The science of humus was once passionately debated in academic circles with the height of published literature peaking just before World War One.
The invention of the Haber-Bosch technique a decade later precipitated the "Green Revolution" which burned carbon to make plants grow and today soil organic levels are a fraction of what they once were.
But there is a change afoot, and that is the realisation that nature's processes can renew carbon deficient soil provided human managers factor that into their day to day work.
In the last ten years photographs have emerged showing how roots trade sugars for nutrients, literally off the backs of bacteria.
When "easier" forms of nutrition are applied in granular form that relationship with the rhizosphere goes away and the living soil takes a step back.
As students grapple with ways to help their generation survive - and thrive - faculty and graduates from Southern Cross University, with help from the Southern Queensland Northern NSW Innovation Hub, offered practical advice to future leaders of soil science.
Director of Lismore's acclaimed Environmental Analysis Laboratory, Graham Lancaster, explained how water quality and human health all linked back to soil quality.
"In many ways it's about keeping biology in balance.
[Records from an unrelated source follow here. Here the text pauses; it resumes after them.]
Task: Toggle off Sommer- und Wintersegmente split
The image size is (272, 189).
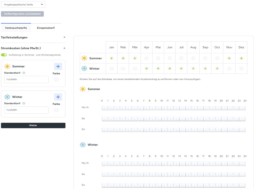Action: pyautogui.click(x=4, y=55)
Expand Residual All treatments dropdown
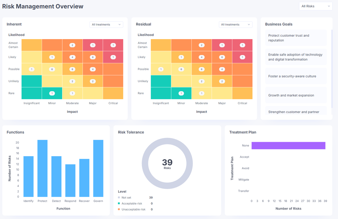 (x=235, y=24)
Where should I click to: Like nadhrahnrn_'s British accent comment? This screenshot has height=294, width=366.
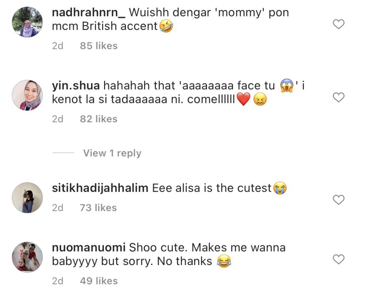[x=338, y=24]
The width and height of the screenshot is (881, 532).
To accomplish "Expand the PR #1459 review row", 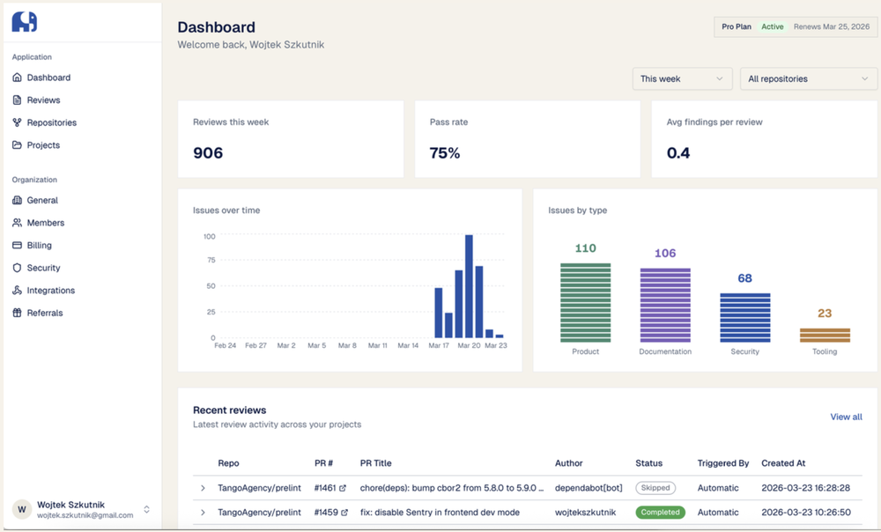I will (x=203, y=513).
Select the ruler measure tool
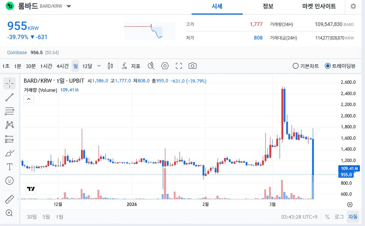This screenshot has width=365, height=226. tap(9, 199)
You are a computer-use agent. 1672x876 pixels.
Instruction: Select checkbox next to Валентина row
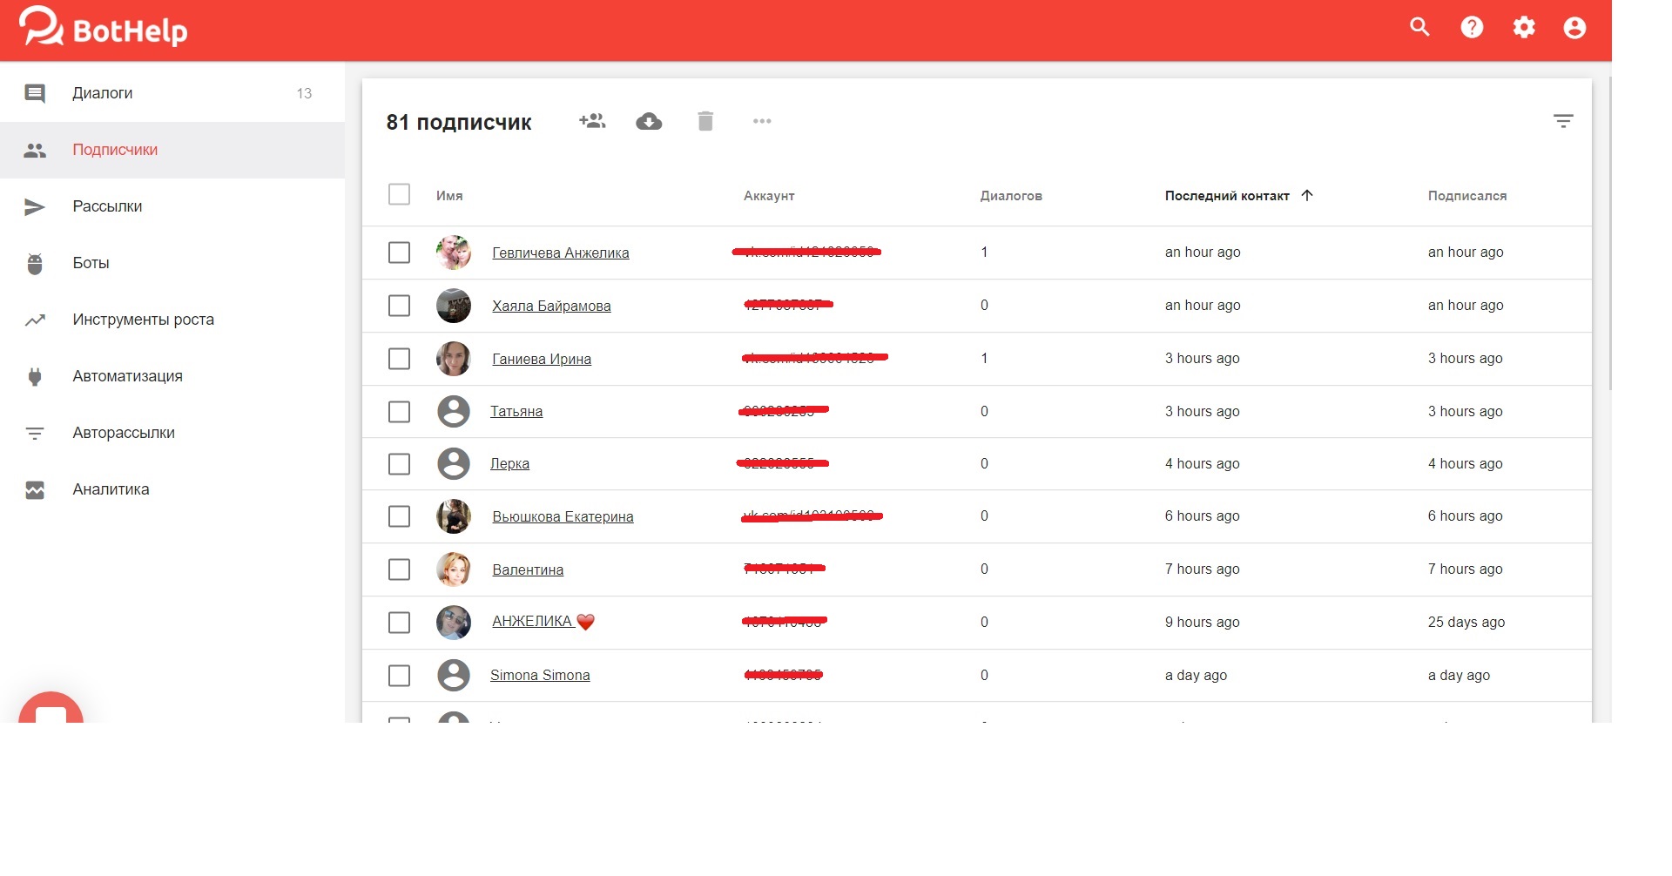(x=399, y=569)
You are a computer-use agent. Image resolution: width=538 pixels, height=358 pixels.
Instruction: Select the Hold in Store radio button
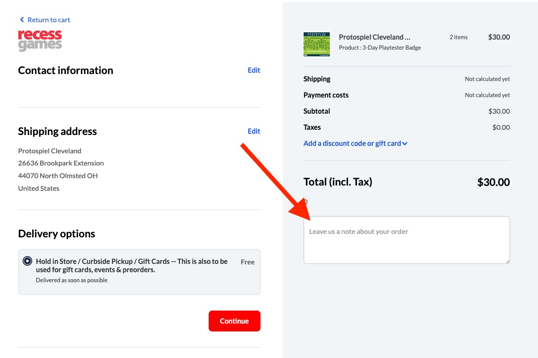tap(27, 261)
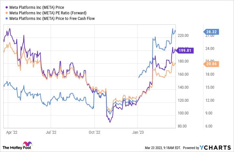The image size is (234, 152).
Task: Click the orange PE Ratio legend dot
Action: (7, 13)
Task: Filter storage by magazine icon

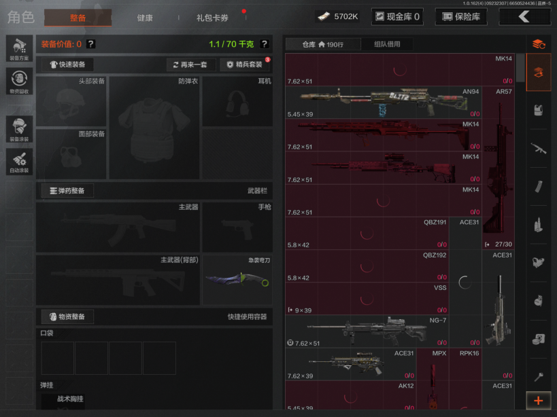Action: (538, 186)
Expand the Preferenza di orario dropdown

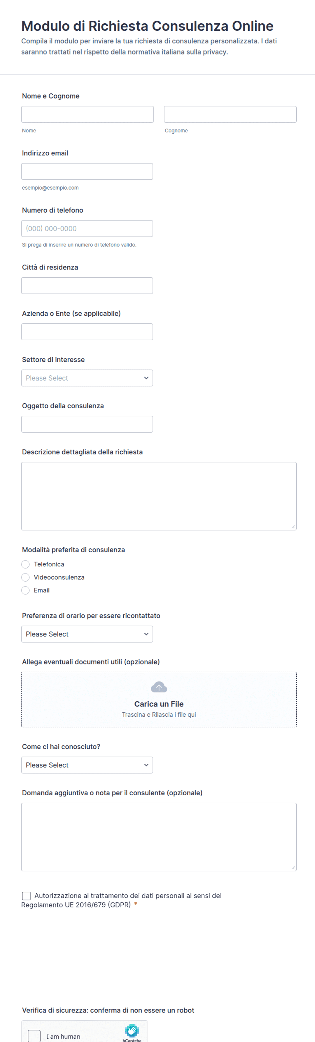87,634
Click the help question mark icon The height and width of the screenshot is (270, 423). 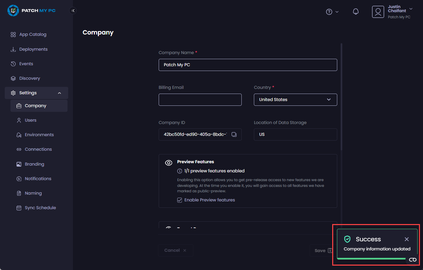pos(329,11)
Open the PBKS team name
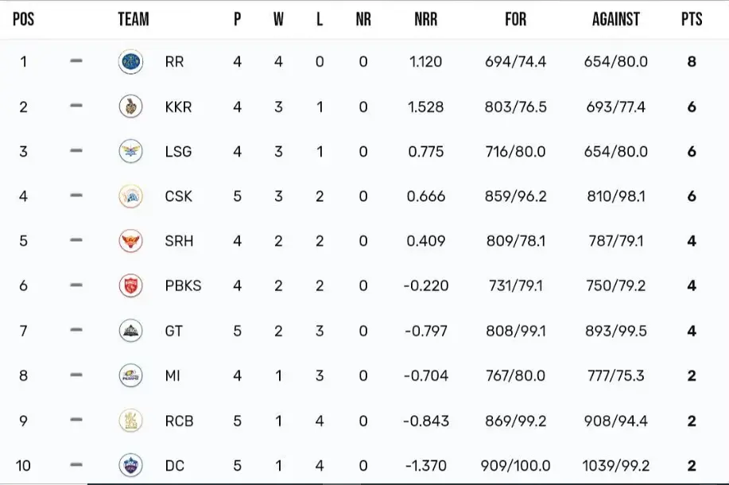This screenshot has height=485, width=729. [x=183, y=285]
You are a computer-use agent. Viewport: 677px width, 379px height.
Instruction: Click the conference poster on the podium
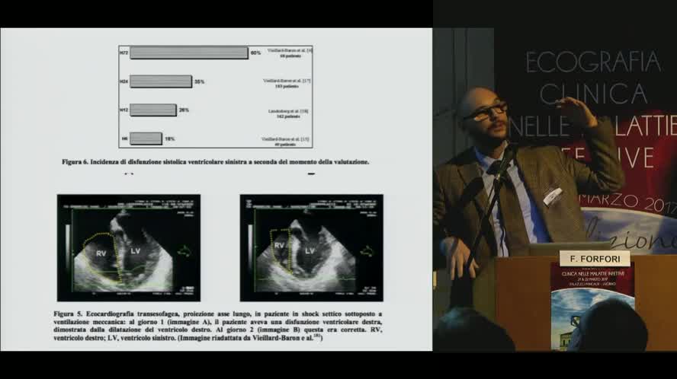pyautogui.click(x=592, y=304)
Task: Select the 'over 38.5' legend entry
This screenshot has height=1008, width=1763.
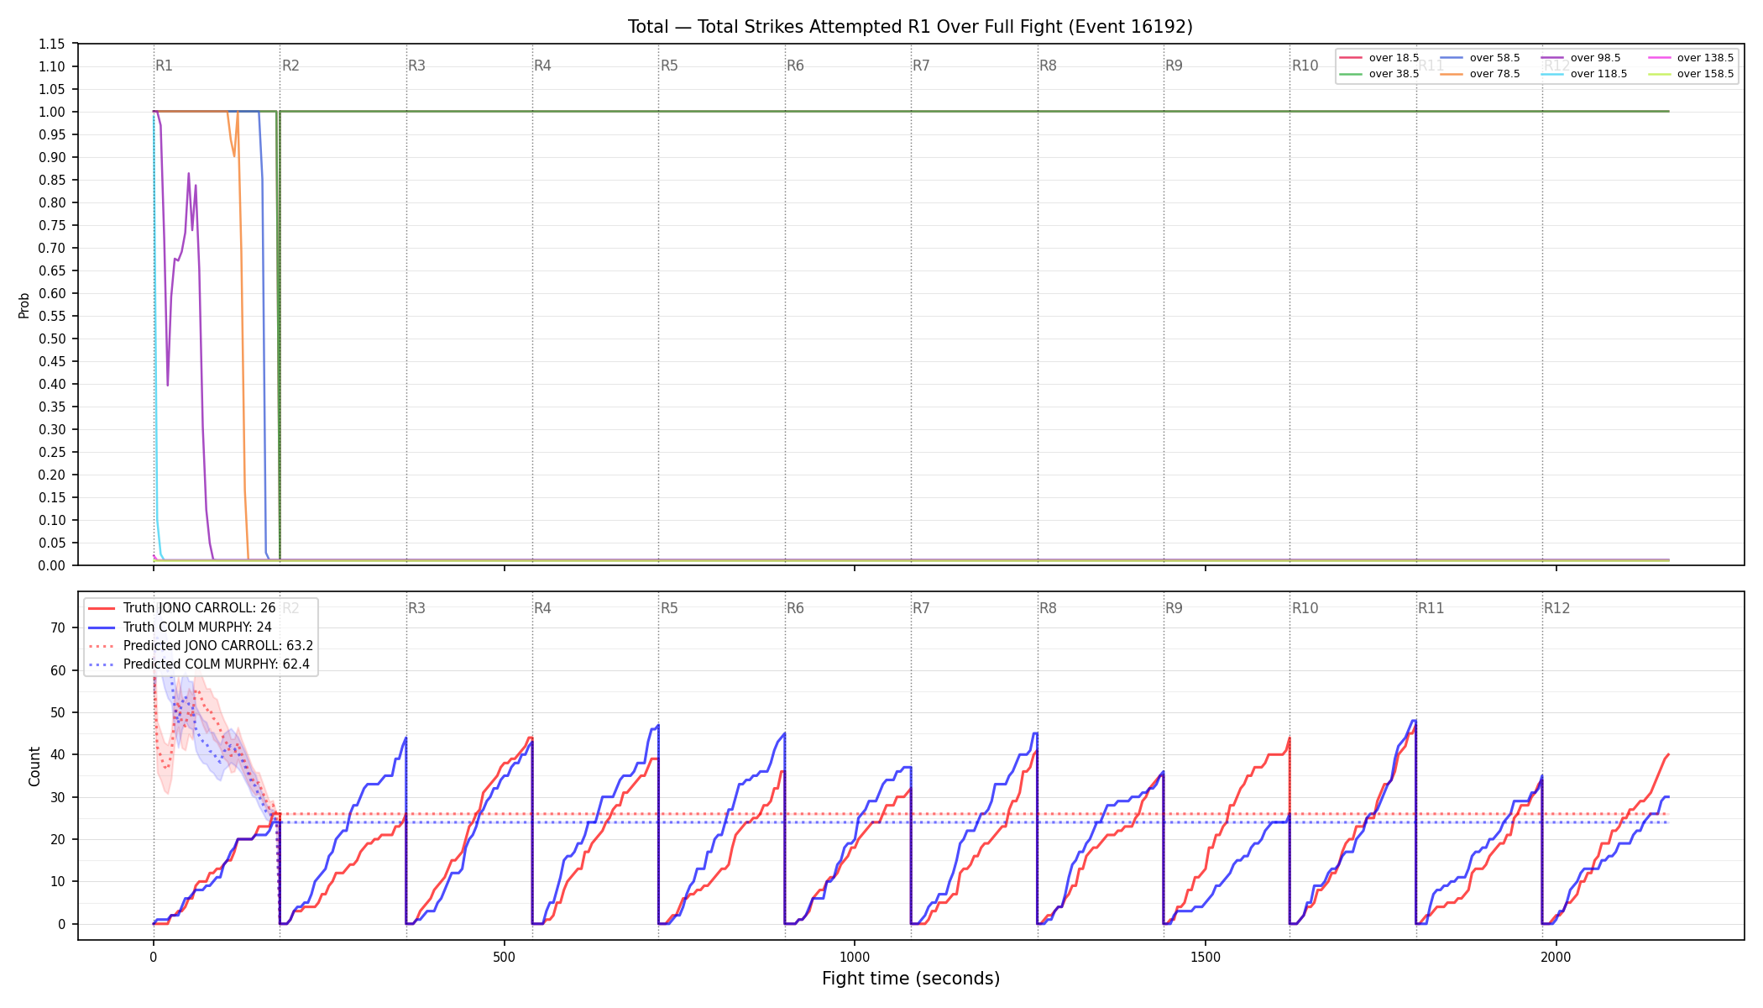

Soil is such a complex organism that it works without interference."
The story about phosphorus is an example with the litany of environmental damage from acid run-off still apparent from a legacy mine in South Australia that chemically eroded rocks to make super-phosphate fertiliser.
Scientist today have evidence that fungal hyphae deliver phosphorous molecules into the root tips of needy plants - in exchange for exudates.
More recently, science has "discovered" that the billions of bacteria in soil communicate similar needs and demands through chemical stimulus.
Such is the detail of work being discovered - and yet to be learned - that students interested in entering the field will enjoy a lifetime of interest.
Molecular microbial ecologist, Dr Kattie Weigh based at the Wollongbar DPI research farm, related a tale of her own discovery investigating chemical signalling between bacteria keen on resolving a nutrient problem.
"The exudates of a phosphorous deficient plant attract bacteria that aid in the plant's stress relief," she said. "They attract phosphorous-solubilising bacteria."
Ecology lecturer John Grant brought the topic down to earth when he said: "Stand in soil in your bare feet. It's part of our heritage. Soils under our feet are what put us here and keep us alive."
Monaro horticulturalist and student of regenerative agriculture Greg Colton argued that, "if you're not a soil steward then you're not going to have farming in 100 years. It's imperative we preserve soil structure. If you kill the biology you are preventing plants from defending themselves."